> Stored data
************

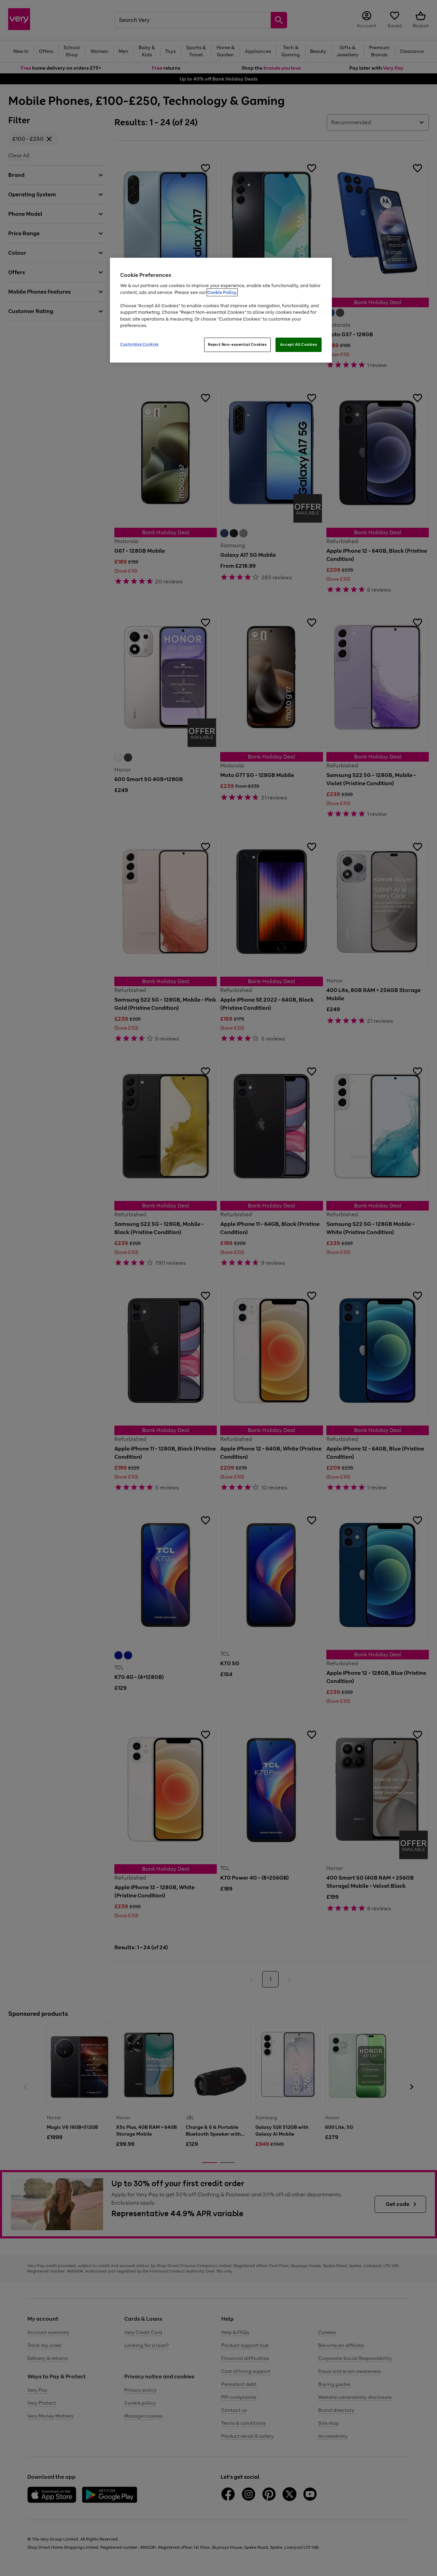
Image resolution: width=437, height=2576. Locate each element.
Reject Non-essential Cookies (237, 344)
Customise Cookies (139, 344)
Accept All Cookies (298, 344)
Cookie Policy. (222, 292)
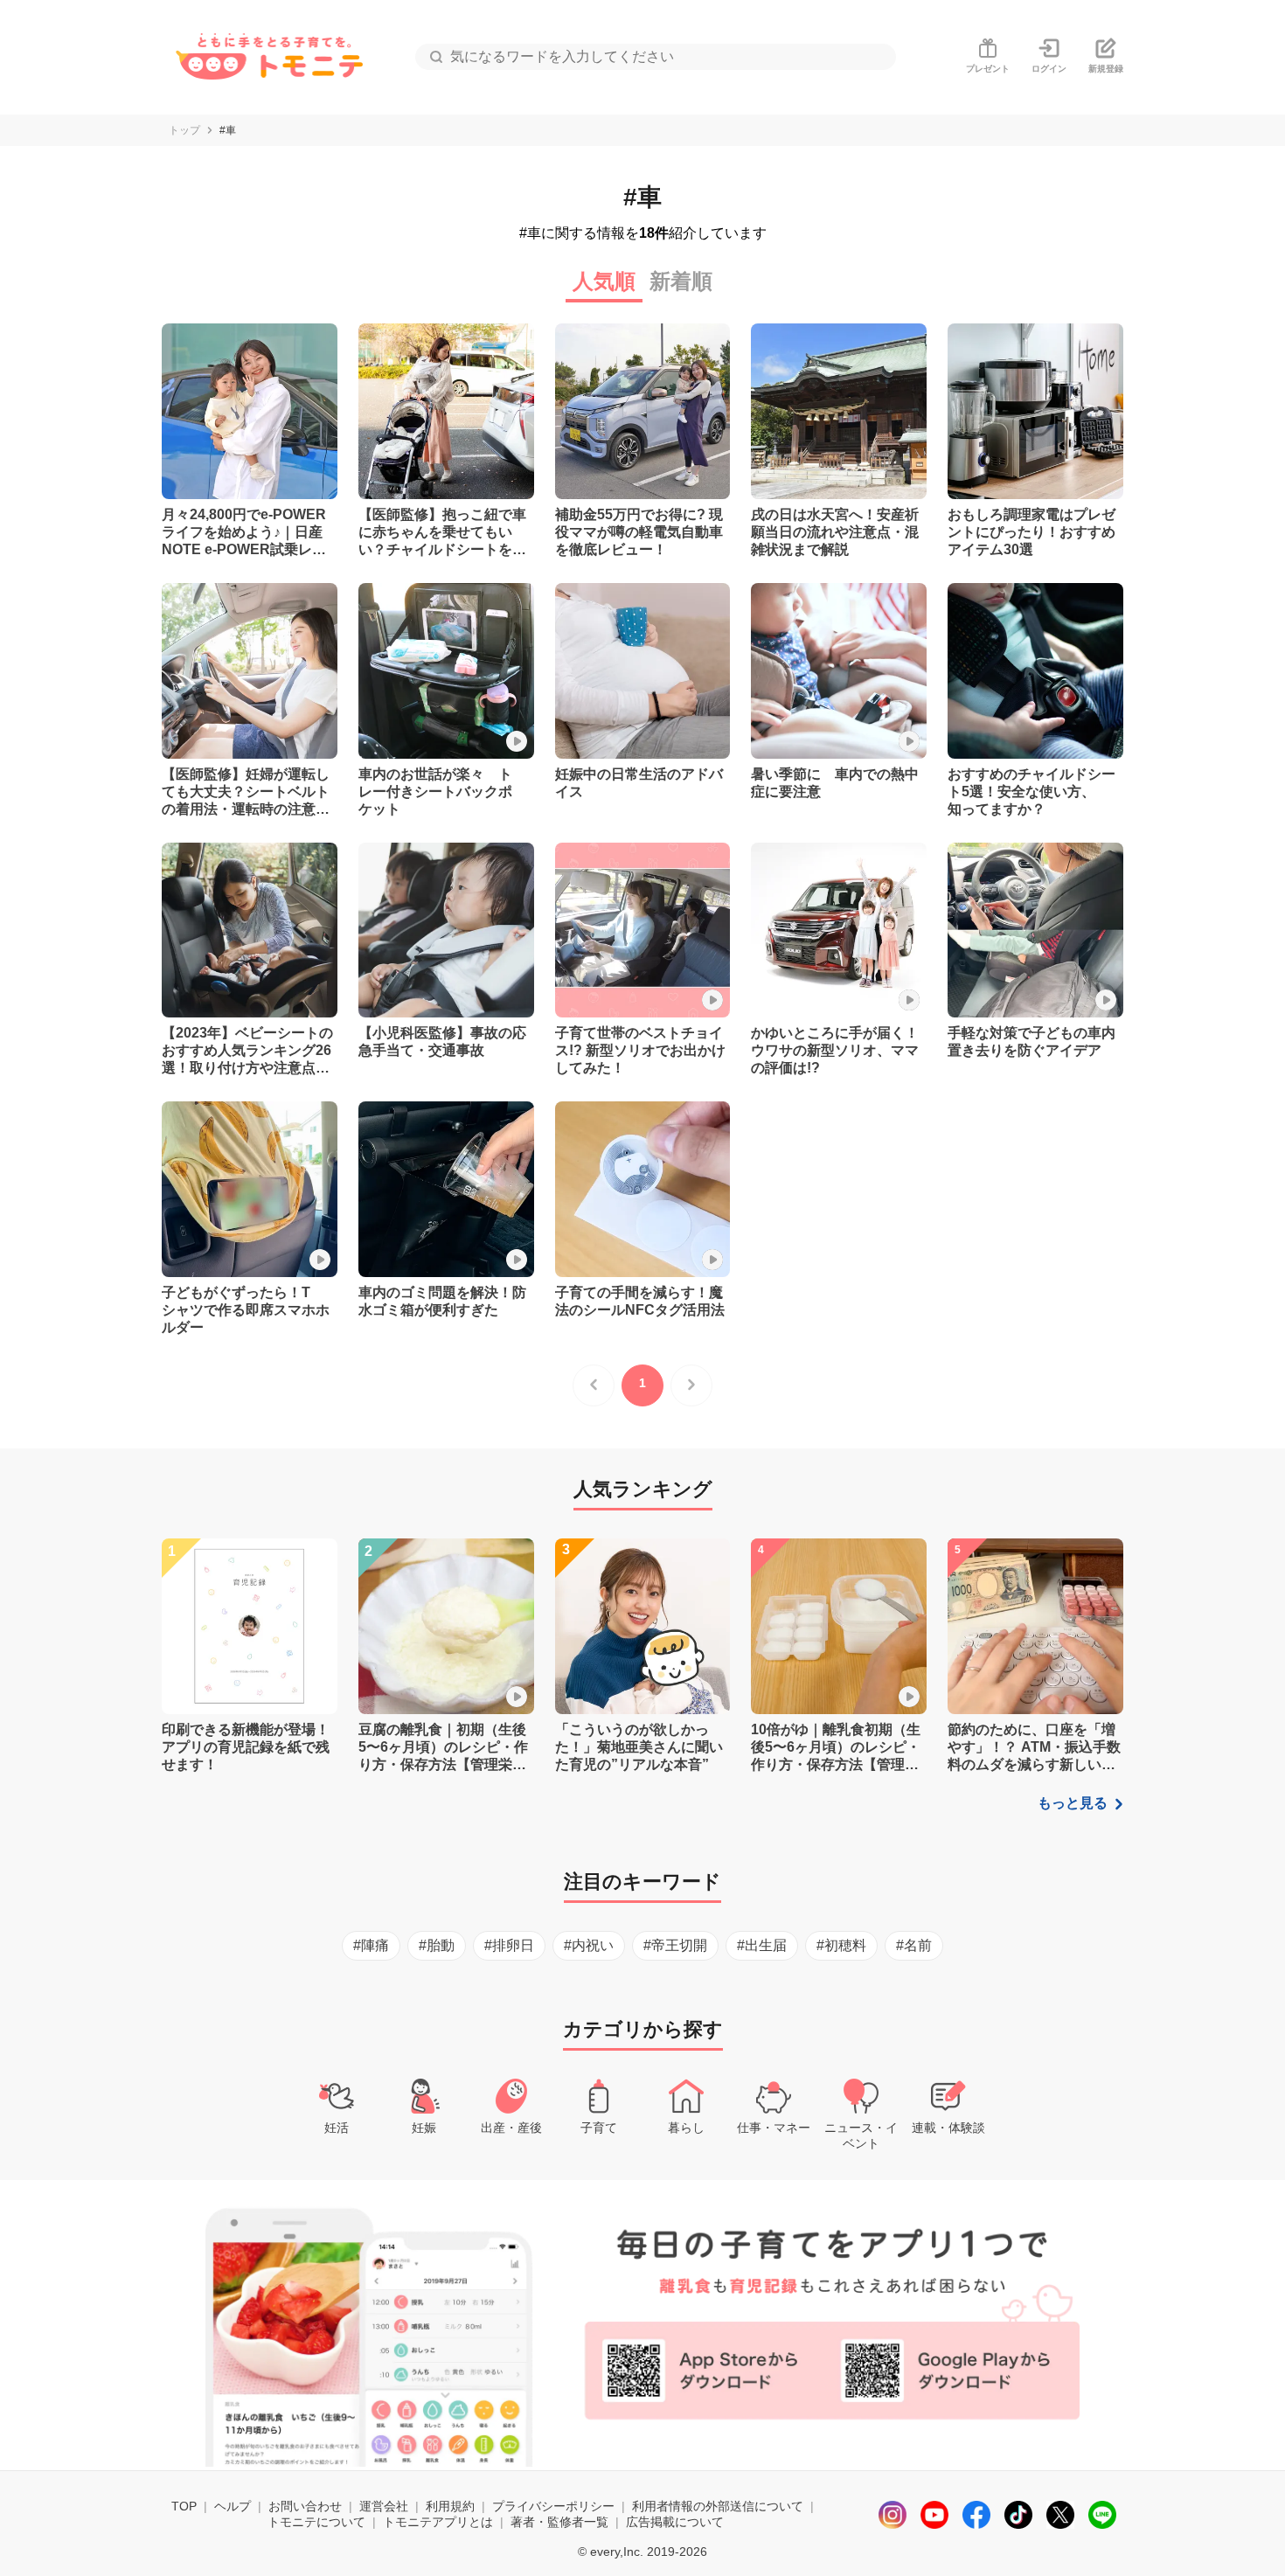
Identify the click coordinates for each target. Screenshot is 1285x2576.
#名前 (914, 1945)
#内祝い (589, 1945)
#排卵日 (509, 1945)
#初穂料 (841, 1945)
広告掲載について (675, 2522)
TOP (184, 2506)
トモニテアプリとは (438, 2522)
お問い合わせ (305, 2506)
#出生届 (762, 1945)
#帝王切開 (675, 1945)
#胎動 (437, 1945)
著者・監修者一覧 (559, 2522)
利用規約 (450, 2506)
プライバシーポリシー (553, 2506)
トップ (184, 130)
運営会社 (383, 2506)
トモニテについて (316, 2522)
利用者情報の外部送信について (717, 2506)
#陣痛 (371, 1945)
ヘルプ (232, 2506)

************

> WHAT YOU NEED TO DO
For the word "each", return every line of the records that holds it.

> RESULT
Image resolution: width=437, height=2576. Locate each element.
Identify the click coordinates for each target. Screenshot is 1285x2576.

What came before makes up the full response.